[Opening EXTRACTED INFORMATION section]
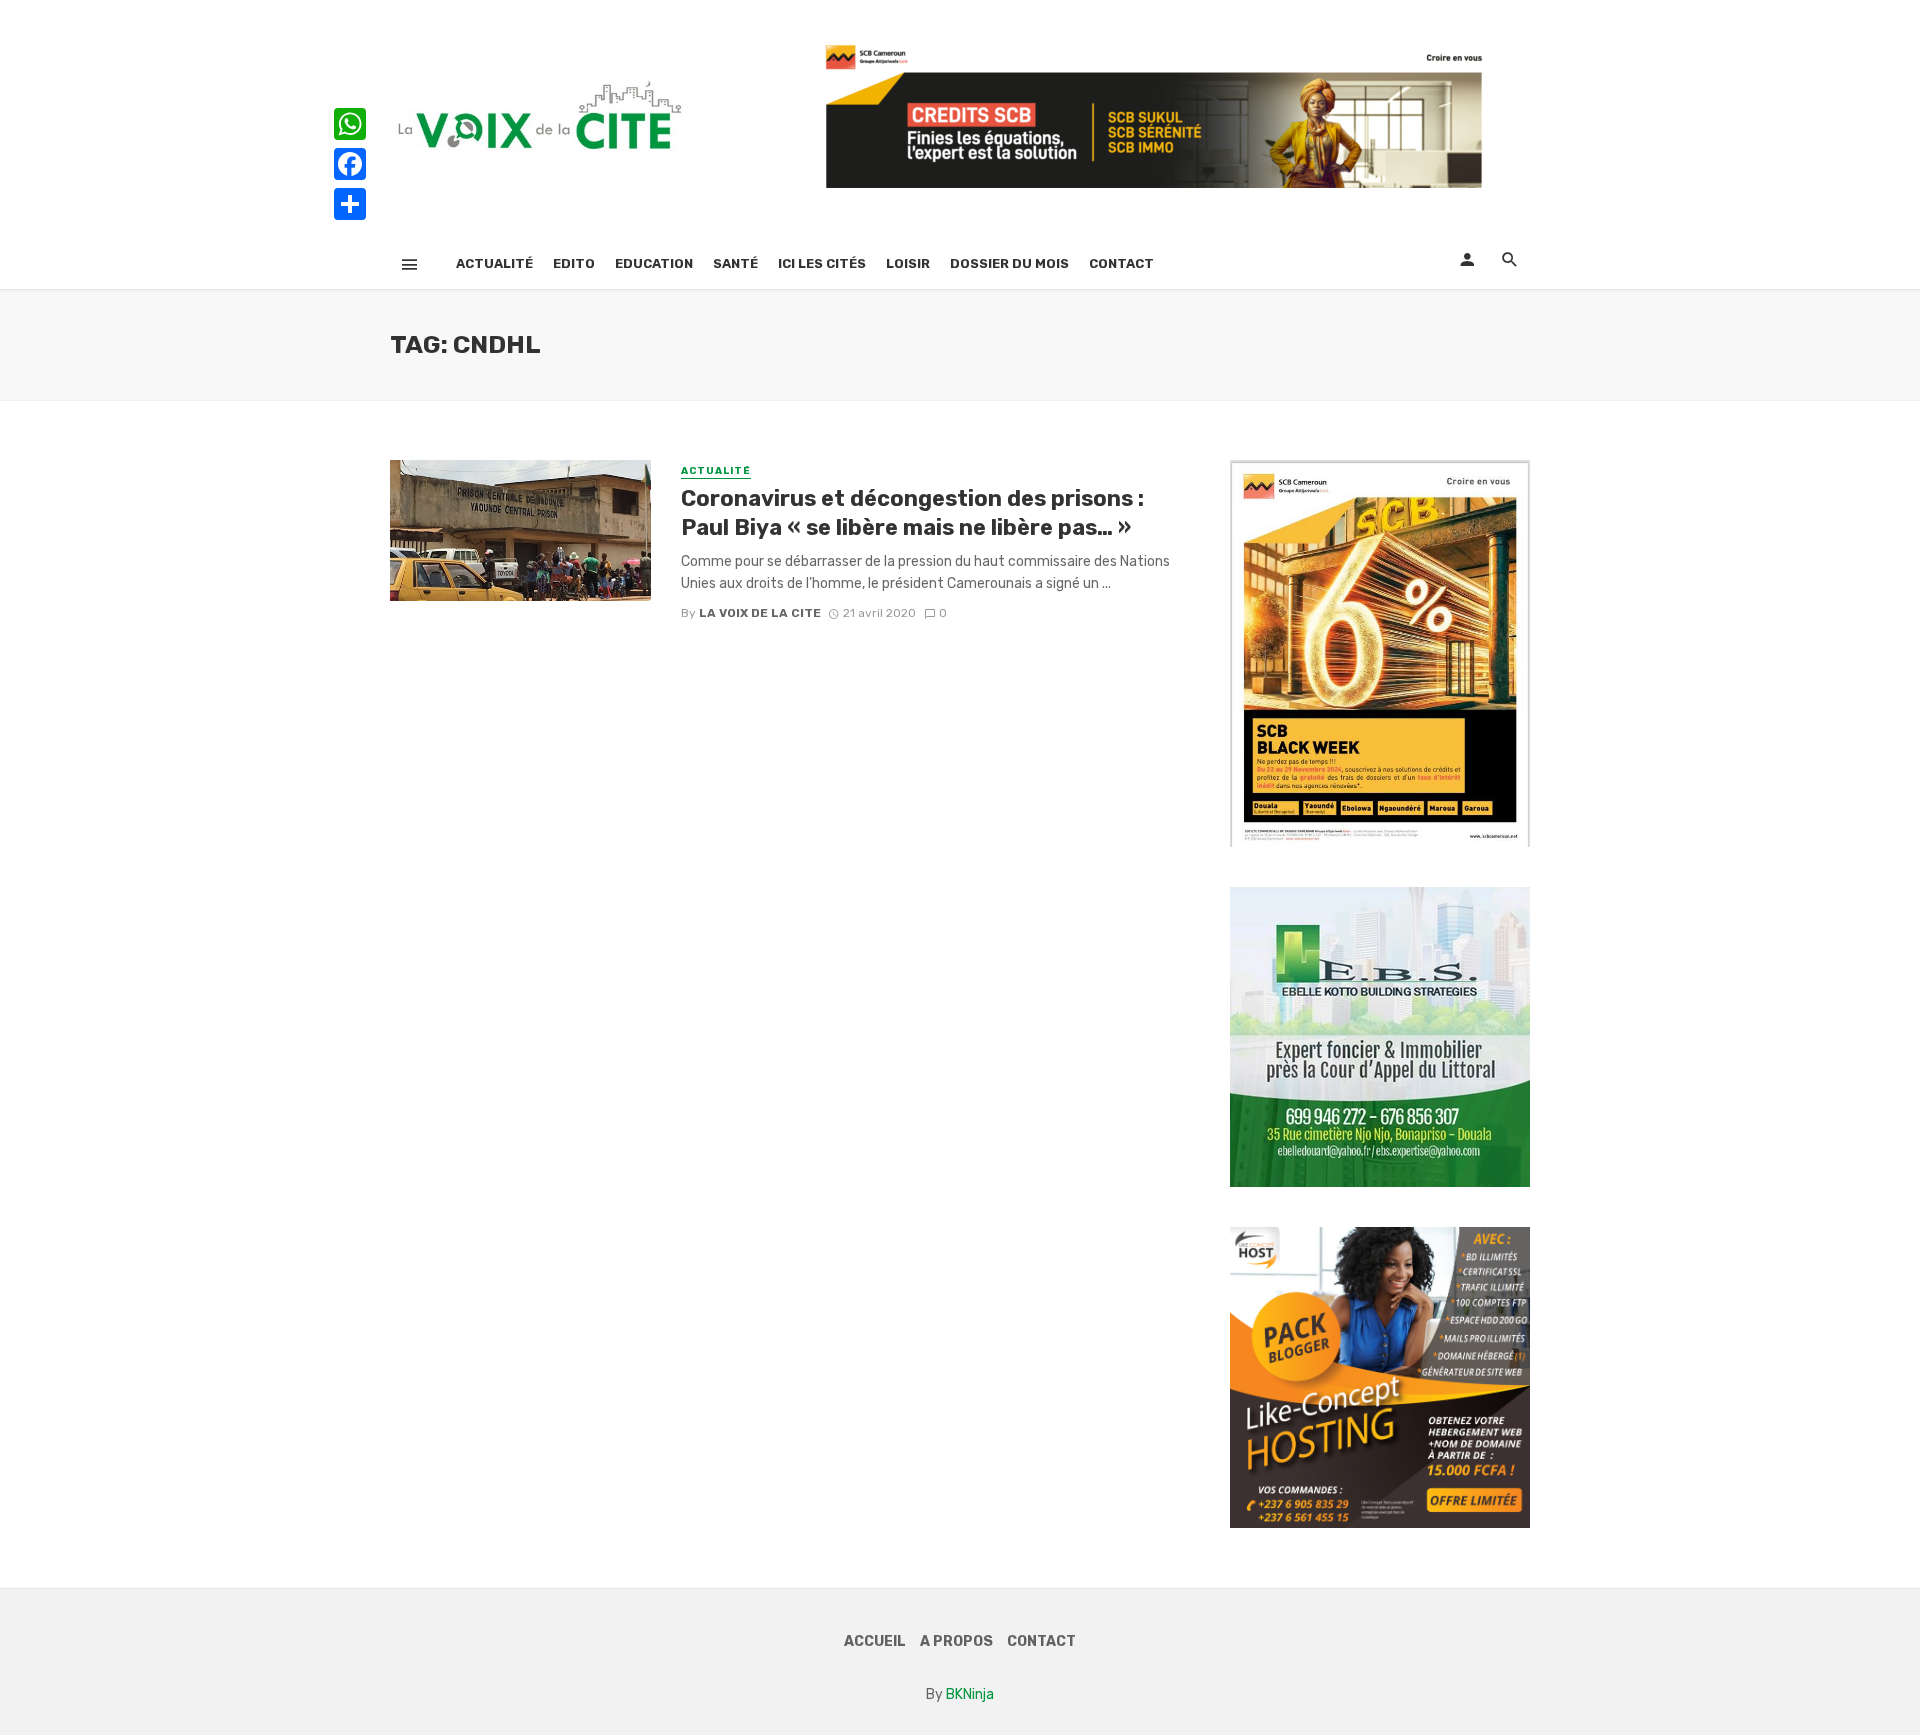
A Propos (956, 1641)
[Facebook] (350, 164)
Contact (1121, 263)
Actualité (494, 263)
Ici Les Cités (822, 263)
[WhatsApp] (350, 124)
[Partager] (350, 204)
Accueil (875, 1641)
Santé (735, 263)
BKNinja (970, 1694)
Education (654, 263)
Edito (574, 263)
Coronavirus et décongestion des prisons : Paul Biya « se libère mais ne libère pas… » (912, 512)
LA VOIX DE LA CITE (760, 613)
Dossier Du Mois (1009, 263)
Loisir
[Closing EXTRACTED INFORMATION section]
TASK DIRECTIONS:
Find "Contact (1121, 263)" in the records above. Repeat its line and every later line exactly, through the last one.

WORKED SOLUTION:
Contact (1121, 263)
Actualité (494, 263)
Ici Les Cités (822, 263)
[WhatsApp] (350, 124)
[Partager] (350, 204)
Accueil (875, 1641)
Santé (735, 263)
BKNinja (970, 1694)
Education (654, 263)
Edito (574, 263)
Coronavirus et décongestion des prisons : Paul Biya « se libère mais ne libère pas… » (912, 512)
LA VOIX DE LA CITE (760, 613)
Dossier Du Mois (1009, 263)
Loisir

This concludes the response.